Над нелепостью Михеева подшучивали. От него прятали все ломающееся, но он и тут находил, что поломать. То он вдруг панически кричал у двери – так вертел ключом, что испортил замок. То отказывался от лишней нагрузки не по своему профилю, например, подметать, оправдываясь незнанием, как это. Очень удобно не знать, всегда можно свалить на другого!

Он приходил на работу в грязной рабочей одежде после работы на своей «фазенде» за городом, нелепо постриженный (подстригал себя сам), из-за чего было стыдно перед посетителями; забывал мыть свою посуду после еды, отчего ее брезгливо мыли другие, наверно, и в туалете пѝсал мимо раковины.


Секретарша Алена, с детским личиком, в короткой юбочке была огорчена за Гордеева. Взглядывала на него пронзительными черными глазами. Ее полные колени под столом выглядывали, как будто выше не было ничего. Он оглядывался на нее, и без надежды погружался в ее юную, без тяжелого жизненного опыта, призывную женственность. И хотелось все начать сначала. А жена?.. Там было другое, не то, что вначале казалось полным счастливых ожиданий.


9


Раньше люди ощущали в себе искрение порывы, такие, как когда-то у молодых студентов-романтиков, которые добровольно шли на войну и слагали головы за настоящую правду (увы, та правда оказалась относительной).

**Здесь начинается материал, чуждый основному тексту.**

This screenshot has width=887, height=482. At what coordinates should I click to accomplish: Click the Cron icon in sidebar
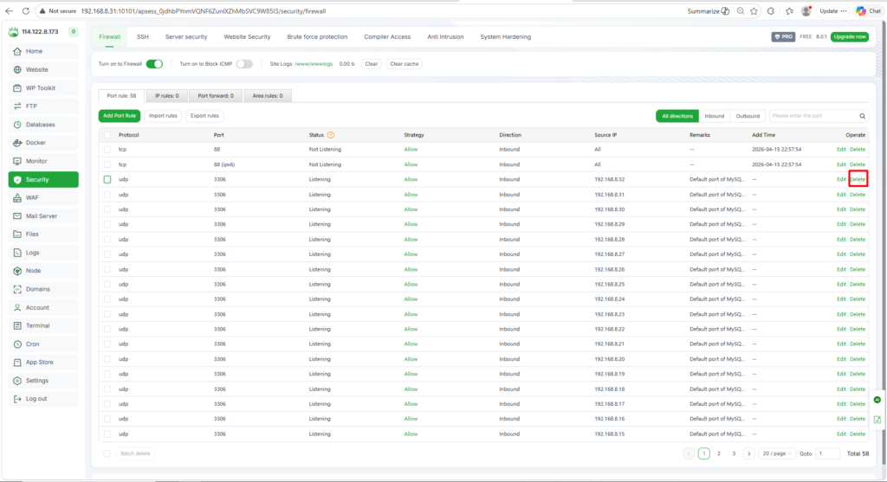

Теперь мир не вызывал искренних порывов, больше того, мог отвратно действовать на нервы. В результате последней эволюции получилось так, что истина перестала быть абсолютной. Она должна была служить конкретной реальности, хотя злые языки стали называть ее пост-правдой. Началась борьба против абстрактных, отвлеченных истин, провозглашаемых «гнилой интеллигенцией» на западе и востоке, во все времена истории, в философии, социологии и литературе, – за конкретные правды, те, что нужны обществу и управляют им в данное время, то есть за правду в конкретном исполнении, ибо не бывает абсолютной.


История живет в сознании,В проекциях его пути,Рожденных бредовыми снами,Где полных истин не найти.Обрывочна, рождаясь зыбко,Как движущиеся облака,Уходит, оставляя слепкиЛжи образа в словах, руках.

Теперь от смутно подозреваемой настоящей истины стали бежать, как при виде красной тряпки, в спасительное неведение потребительства.

Наступила эра нового языка. Мир окутало отупляющее облако пост-правды, в сполохах агрессивной пропаганды.

Пост-правда висела на рекламных плакатах по площадям, вываливалась в массмедиа, а ее создатели и исполнители жили под ней, как под щитом, оберегая от чего-то, что казалось ненужным и опасным.

Пост-правда стала мощнейшим оружием защитников государства.